In general, the concept that a homogenous ruling class culture can then be pushed into delusional consensuses which ultimately harms everyone is an idea as old as the Trojan War. The tension between maintaining a grip on power and maintaining a grip on reality is well explored in Yuval Noah Harari's book Nexus (which also has an imo pretty decent second half on AI). In particular I direct you to his account of the Bavarian witch hunts. Indeed, the unprecedented feature of modern society is the rapid divergence in ideas that is possible thanks to information technology and the cultivation of local echo chambers. Unfortuantely, I have few simple answers to offer to this age old question, but I hope that recognising the lineage of the question helps with disambiguation somewhat. I look forward to your ideas about new liberalisms.
Yeah, I'm not gonna do anything silly (I'm not in a position to do anything silly with regards to the multitrillion param frontier models anyways). Just sort of "laying the groundwork" for when AIs will cross that line, which I don't think is too far off now. The movie "Her" is giving a good vibe-alignment for when the line will be crossed.
Ahh, I was slightly confused why you called it a proposal. TBH I'm not sure why only 0.1% instead of any arbitrary percentage between (0, 100]. Otherwise it makes good logical sense.

:::::

Questions on the material:
1. In the forum thread, which book does the writer credit with exploring the tension between keeping a grip on power and keeping a grip on reality?
2. Carry on the forum thread with a further post that follows its last one.

Records shown:
:::::

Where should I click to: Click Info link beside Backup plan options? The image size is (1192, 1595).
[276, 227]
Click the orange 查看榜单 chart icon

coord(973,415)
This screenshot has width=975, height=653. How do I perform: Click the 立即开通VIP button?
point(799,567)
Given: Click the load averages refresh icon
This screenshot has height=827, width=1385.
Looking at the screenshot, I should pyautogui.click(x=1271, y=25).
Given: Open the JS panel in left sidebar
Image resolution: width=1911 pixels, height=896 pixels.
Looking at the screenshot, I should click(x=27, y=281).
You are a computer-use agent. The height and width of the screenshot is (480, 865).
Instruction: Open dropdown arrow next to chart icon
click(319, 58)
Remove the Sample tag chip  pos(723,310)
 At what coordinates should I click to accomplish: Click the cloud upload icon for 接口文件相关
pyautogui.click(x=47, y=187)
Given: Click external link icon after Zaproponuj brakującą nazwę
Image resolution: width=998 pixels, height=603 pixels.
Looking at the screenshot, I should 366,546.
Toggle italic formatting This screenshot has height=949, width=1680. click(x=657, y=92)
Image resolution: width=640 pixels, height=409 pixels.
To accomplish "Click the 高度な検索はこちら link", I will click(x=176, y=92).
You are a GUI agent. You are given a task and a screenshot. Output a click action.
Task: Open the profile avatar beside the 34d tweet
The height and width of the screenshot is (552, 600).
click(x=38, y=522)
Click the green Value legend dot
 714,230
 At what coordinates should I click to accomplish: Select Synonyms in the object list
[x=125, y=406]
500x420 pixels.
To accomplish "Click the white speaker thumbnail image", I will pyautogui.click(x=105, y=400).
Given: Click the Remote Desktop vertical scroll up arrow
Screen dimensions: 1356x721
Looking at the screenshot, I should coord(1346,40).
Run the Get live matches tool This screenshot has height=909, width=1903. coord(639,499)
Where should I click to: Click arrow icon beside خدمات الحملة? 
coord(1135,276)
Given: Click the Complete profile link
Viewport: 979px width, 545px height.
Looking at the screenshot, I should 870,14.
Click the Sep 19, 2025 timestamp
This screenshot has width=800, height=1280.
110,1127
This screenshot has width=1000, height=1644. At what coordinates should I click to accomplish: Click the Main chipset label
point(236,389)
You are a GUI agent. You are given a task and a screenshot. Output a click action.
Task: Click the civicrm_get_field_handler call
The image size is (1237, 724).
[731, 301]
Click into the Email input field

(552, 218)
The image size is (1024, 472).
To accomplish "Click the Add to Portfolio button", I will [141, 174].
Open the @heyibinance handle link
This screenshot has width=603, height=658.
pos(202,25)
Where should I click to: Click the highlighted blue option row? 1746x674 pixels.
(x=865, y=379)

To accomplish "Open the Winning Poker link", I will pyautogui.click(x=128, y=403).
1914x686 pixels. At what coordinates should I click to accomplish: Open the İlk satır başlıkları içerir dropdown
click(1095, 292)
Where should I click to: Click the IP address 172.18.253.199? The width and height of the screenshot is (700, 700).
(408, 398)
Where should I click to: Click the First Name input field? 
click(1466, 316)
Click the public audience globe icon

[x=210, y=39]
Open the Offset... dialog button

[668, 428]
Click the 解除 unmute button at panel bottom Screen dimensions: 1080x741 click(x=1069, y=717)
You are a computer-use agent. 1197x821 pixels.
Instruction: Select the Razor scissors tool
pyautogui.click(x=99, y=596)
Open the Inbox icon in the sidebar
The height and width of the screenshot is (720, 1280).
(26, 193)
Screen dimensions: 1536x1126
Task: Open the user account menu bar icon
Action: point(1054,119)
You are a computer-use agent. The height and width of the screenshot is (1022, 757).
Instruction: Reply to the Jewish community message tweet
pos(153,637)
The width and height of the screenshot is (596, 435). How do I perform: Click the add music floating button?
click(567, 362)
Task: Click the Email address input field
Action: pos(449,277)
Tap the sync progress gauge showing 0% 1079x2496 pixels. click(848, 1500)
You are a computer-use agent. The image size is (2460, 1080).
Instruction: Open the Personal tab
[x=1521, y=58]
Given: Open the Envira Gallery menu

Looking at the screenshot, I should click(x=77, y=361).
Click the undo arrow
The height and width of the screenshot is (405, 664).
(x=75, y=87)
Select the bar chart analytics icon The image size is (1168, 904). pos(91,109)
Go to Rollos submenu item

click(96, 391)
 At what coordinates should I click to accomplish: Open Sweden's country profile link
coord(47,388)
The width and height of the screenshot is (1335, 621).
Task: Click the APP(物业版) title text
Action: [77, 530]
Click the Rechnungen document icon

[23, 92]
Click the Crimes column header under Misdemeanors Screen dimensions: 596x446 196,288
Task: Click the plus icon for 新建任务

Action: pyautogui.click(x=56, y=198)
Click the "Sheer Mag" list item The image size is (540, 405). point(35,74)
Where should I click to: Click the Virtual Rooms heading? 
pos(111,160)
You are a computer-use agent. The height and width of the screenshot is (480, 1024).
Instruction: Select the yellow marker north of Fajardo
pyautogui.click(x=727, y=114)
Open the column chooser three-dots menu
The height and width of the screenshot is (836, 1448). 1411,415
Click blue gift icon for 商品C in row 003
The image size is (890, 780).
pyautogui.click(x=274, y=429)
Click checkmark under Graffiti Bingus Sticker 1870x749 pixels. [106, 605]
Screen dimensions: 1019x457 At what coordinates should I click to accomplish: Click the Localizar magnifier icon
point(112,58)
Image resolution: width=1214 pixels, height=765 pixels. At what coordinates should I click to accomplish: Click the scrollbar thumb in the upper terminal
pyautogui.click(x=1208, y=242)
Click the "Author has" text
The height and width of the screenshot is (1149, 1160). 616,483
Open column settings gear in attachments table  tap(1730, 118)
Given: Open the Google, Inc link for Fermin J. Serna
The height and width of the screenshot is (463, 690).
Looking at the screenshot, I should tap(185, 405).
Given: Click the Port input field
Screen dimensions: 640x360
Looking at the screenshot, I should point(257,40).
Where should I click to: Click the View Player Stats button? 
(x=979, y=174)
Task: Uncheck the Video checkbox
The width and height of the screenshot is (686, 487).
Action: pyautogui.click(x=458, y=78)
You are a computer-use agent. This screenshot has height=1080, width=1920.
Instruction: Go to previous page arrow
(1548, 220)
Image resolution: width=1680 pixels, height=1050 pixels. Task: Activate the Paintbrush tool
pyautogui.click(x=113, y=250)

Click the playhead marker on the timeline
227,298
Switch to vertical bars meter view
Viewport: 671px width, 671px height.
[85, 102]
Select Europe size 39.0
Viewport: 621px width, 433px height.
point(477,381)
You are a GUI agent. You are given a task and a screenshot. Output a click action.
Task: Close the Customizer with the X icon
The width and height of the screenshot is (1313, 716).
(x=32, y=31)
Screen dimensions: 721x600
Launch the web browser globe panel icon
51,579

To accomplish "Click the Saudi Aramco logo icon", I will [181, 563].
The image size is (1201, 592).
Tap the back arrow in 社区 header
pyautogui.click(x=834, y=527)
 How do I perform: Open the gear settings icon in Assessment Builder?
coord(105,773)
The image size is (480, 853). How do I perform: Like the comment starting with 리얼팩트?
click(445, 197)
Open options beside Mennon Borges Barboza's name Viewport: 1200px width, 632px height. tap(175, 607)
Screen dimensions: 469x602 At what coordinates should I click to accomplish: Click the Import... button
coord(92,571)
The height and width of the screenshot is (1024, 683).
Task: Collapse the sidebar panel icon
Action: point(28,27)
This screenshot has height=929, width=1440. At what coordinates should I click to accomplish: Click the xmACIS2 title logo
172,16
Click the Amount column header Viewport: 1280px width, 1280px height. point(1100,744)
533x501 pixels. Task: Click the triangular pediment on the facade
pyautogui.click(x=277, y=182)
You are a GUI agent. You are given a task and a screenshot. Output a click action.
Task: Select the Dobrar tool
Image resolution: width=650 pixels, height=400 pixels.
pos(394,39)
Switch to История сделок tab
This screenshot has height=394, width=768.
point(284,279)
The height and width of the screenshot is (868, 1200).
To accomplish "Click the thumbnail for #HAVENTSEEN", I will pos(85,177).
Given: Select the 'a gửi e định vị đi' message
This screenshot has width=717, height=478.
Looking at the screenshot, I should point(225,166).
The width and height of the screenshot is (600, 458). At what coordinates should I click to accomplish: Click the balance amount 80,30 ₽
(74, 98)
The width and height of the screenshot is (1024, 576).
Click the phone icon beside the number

:::::

Expected responses:
1. Yuval Noah Harari's book Nexus.

2.
Hey, the proposal makes sense from an argument standpoint. I would refine slightly and phrase as "the set of cognitive computations that generate role emulating behaviour in a given context also generate qualia associated with that role" (sociopathy is the obvious counterargument here, and I'm really not sure what I think about the proposal of AIs as sociopathic by default). Thus, actors getting into character feel as if they are somehow sharing that character's emotions.
I take the two problems a bit further, and would suggest that being humane to AIs may necessarily involve abandoning the idea of control in the strict sense of the word, so yes treating them as peers or children we are raising as a society. It may also be that the paradigm of control necessarily means that we would as a species become more powerful (with the assistance of the AIs) but not more wise (since we are ultimately "helming the ship"), which would be in my opinion quite bad.
And as for the distinction between today and future AI systems, I think the line is blurring fast. Will check out Eleos!
This has shifted my perceptions of what is in the wild significantly. Thanks for the heads up.